In the case of dysthymia, the person affected usually has only a few measures or options for follow-up care available, so that the person affected with this disease is primarily dependent on a quick and early diagnosis. It is above all the relatives and friends who have to persuade the person concerned to seek treatment, as otherwise the symptoms may worsen.
Self-healing does not occur in dysthymia, so treatment by a doctor is always necessary. In most cases, the person concerned is dependent on treatment by a psychologist, whereby various movement therapies can also alleviate the symptoms of dysthymia. Some of the exercises from these therapies can also be repeated at home by the person affected, thereby promoting healing.
Furthermore, taking medication can also alleviate these symptoms, whereby it is important to ensure the correct dosage and regular intake. In general, loving care and support from friends and family also have a positive effect on the course of dysthymia. The life expectancy of the patient is usually not negatively affected by the dysthymia.

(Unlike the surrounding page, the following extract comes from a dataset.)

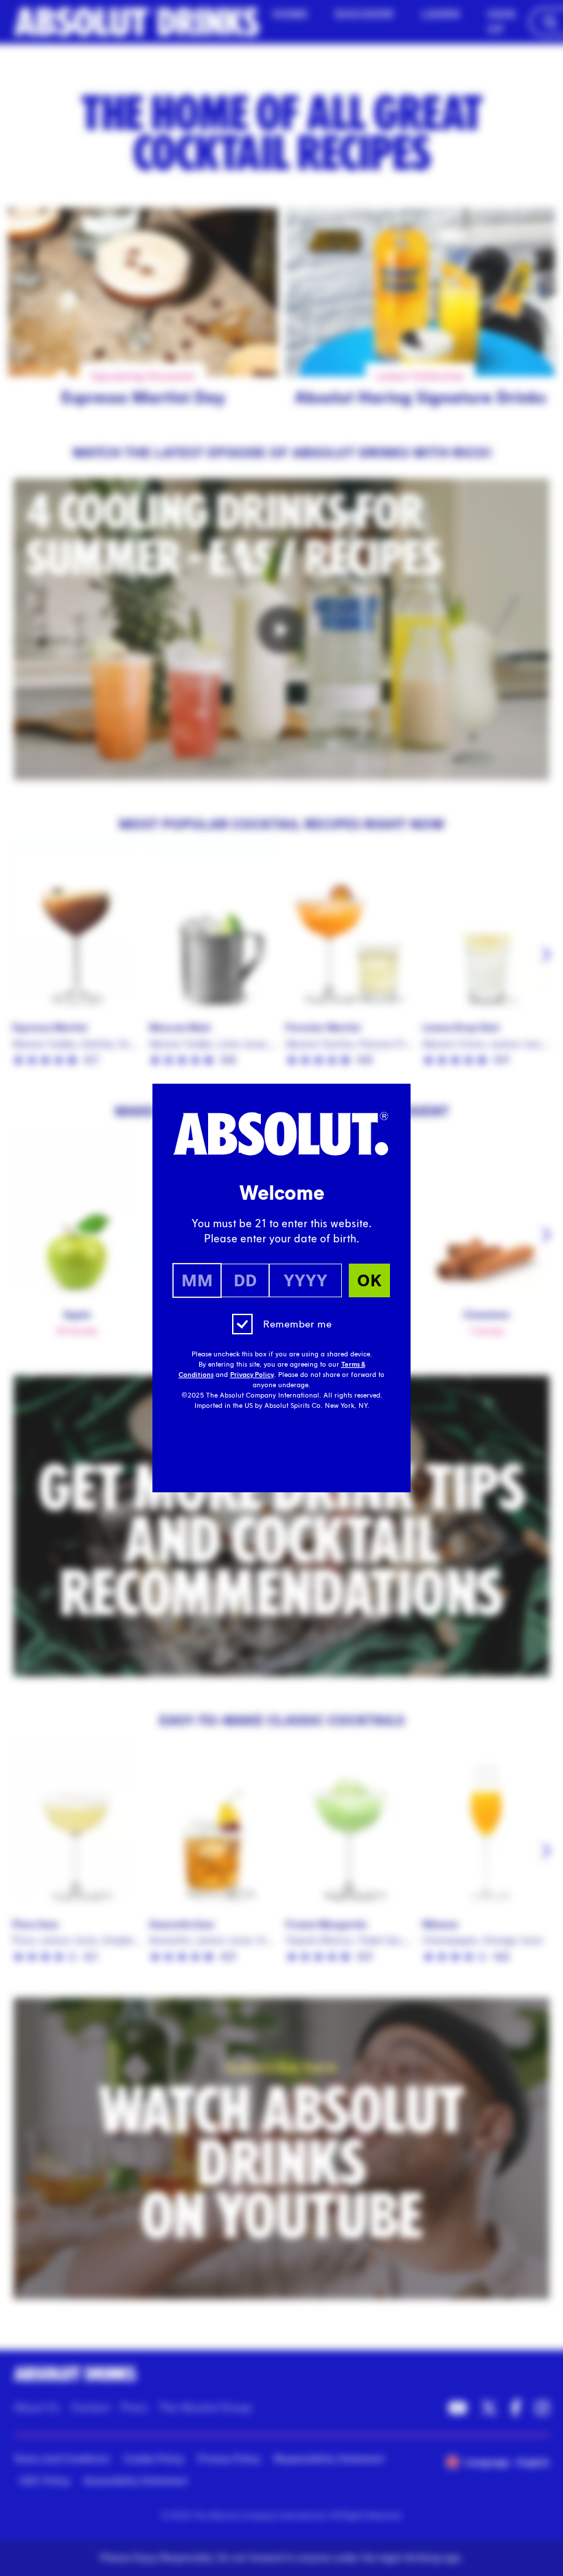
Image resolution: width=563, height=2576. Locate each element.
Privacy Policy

In order to find joy in life again, people with dysthymia should first of all confide in a doctor or psychotherapist and discuss how to proceed with them. Seeking help is not a sign of weakness, but represents the first and decisive step towards effective treatment.
In addition to the therapy suggested by the doctor, a redesign of everyday life can counteract excessive demands and pressure to perform. Above all, this includes reducing the demands on yourself, taking regular breaks and cultivating your hobbies. Sport is ideal for relieving tension, strengthening self-esteem and experiencing a sense of achievement.
Exaggerated ambition is out of place, the focus must always be on the joy of movement. If stress cannot be avoided in professional life, for example, it will help to learn special techniques for coping with stress. It is also important to free yourself from unnecessary obligations and learn to say “no” without a remorse.
Social contacts must also not be neglected: regular conversations with friends and acquaintances, in which problems and feelings are not excluded, train social skills and help the soul to regain its balance. Joint activities provide support and create positive moments that can contribute significantly to overcoming dysthymia.